The Henderson-Hasselbalch equation provides a relationship between the pH of acids (in aqueous solutions) and their pKa (acid dissociation constant). The pH of a buffer solution can be estimated with the help of this equation when the concentration of the acid and its conjugate base, or the base and the corresponding conjugate acid, are known.

 Definition: The Henderson-Hasselbalch equation, pH = pKa + log([A–]/[HA]), can be used to calculate the pH of a buffer. The equilibrium concentrations of the conjugate acid-base pair used to create the buffer solution are denoted by [HA] and [A–] in this equation. When [HA] = [A–], the pH of the solution equals the pKa of the acid.

Henderson Hasselbalch Equation Chemistry Questions with Solutions

Q1. The Henderson Hasselbalch equation explains the relationship between-

a.) pH and pOH

b.) pH and logKa

c.) pH and pKa

d.) pOH and pKa

Correct Answer– (c.) pH and pKa

Q2. A buffer solution contains 0.36 M sodium acetate (CH3COONa) and 0.45 M acetic acid (CH3COOH), pKa = 4.8. What is the pH of this buffer solution?

a.) 4.7

b.) 6.3

c.) 5.5

d.) 4.2

Q3. If the pH = pKa, the log of the ratio of dissociating acid and associated acid will be-

a.) equal

b.) zero

c.) greater than 1

d.) lesser than 3

Q4. When the pH equals the pKa, the acid will be:

a.) fully dissociated

b.) half dissociated

c.) partially dissociated

d.) None of the above

Q5. Which of the following is true regarding the Henderson-Hasselbalch equation?

I. The pH of the solution is always greater than the pKa of the solution.

II. As the ratio of conjugate base to acid increases, the pH increases.

III. The hydrogen ion concentration can never equal the acid dissociation constant.

a.) I and II

b.) II only

c.) I only

d.) II and III

Q6.What are the four-variable in the Henderson Hasselbalch equation?

Answer.

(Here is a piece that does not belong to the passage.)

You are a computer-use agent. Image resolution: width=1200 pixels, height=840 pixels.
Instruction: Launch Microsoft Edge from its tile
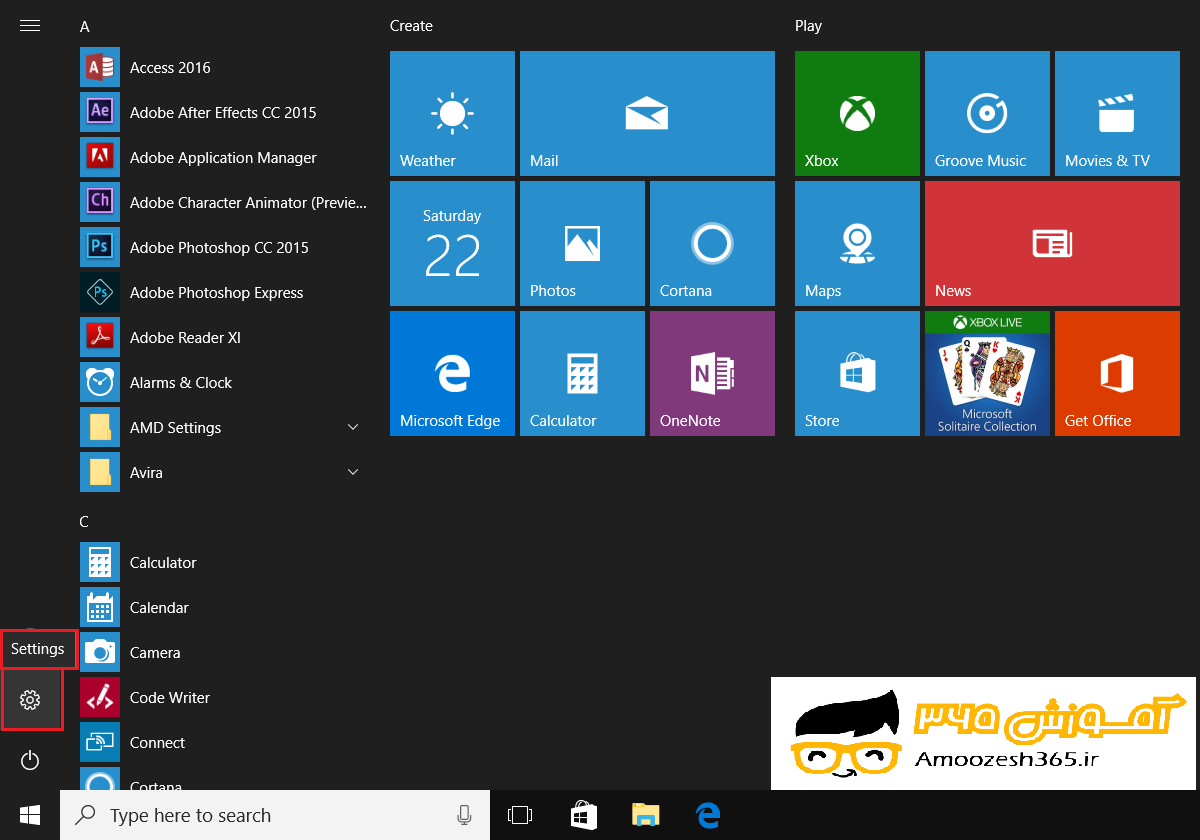coord(452,373)
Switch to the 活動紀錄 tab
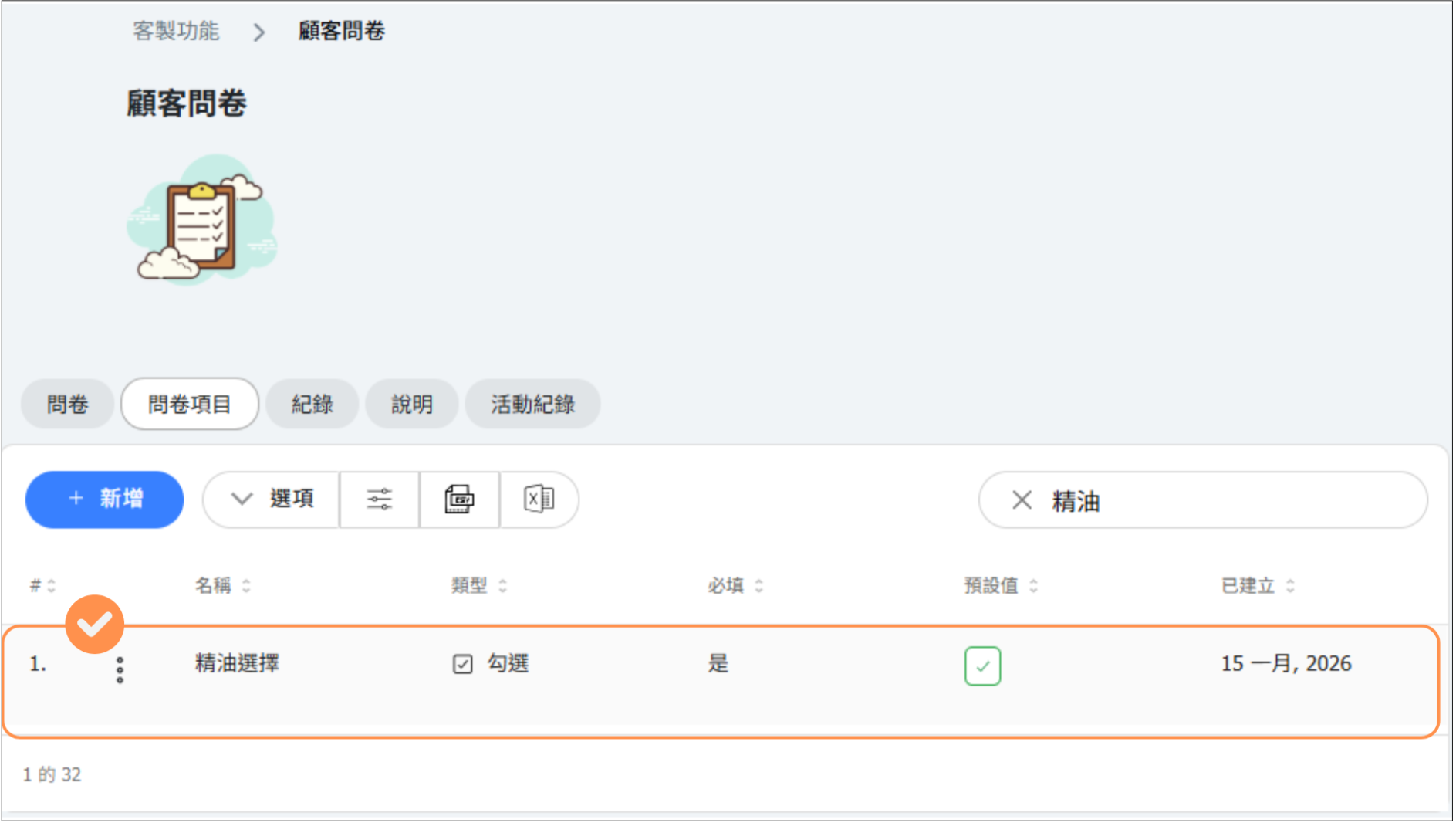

The Henderson Hasselbalch Equation is:

$$\begin{array}{l}pH=pK_{a}+log\frac{\left [ A^{-} \right ]}{\left [ HA \right ]}\end{array}$$
.

The four variables present in this equation are pH, pKa, [A] and [HA].

On knowing any three values, the unknown value can be calculated.

Q7. Is the Henderson-Hasselbalch equation only applicable to acids?

Answer. Only if the consecutive pK values of a polybasic acid differ by at least 3 can the Henderson-Hasselbalch equation be applied.

Q8. Calculate the pH of a buffer that contains 0.7 M ammonia and 0.9 M ammonium chloride. (pKa = 9.248).

Answer. By using the Henderson Hasselbalch Equation is:

$$\begin{array}{l}pH=pK_{a}+log\frac{\left [ A^{-} \right ]}{\left [ HA \right ]}\end{array}$$

pH = 9.248 + log [0.9 / 0.7]

pH = 9.248 + log 1.29

pH = 9.248 + 0.11

pH = 9.358

Q9. How does the buffer concentration affect the buffer capacity?

Answer. A buffer’s ability to neutralise added acid or base is determined by the concentrations of HA and A in the solution. The greater the concentrations for a given ratio of [HA] to [A ], the greater the overall buffer capacity. When [HA] exceeds [A], the capacity for added base exceeds that of acid.

Q10. What are the limitations of the Henderson Hasselbalch equation?

Answer. The limitations of the Henderson Hasselbalch equation are as follows:

• The Henderson-Hasselbalch equation fails to predict accurate values for strong acids and strong bases because it assumes that the concentration of the acid and its conjugate base at chemical equilibrium will be the same as the formal concentration (the binding of protons to the base is neglected).
• Since the Henderson-Hasselbalch equation does not account for water’s self-dissociation, it cannot provide accurate pH values for extremely dilute buffer solutions.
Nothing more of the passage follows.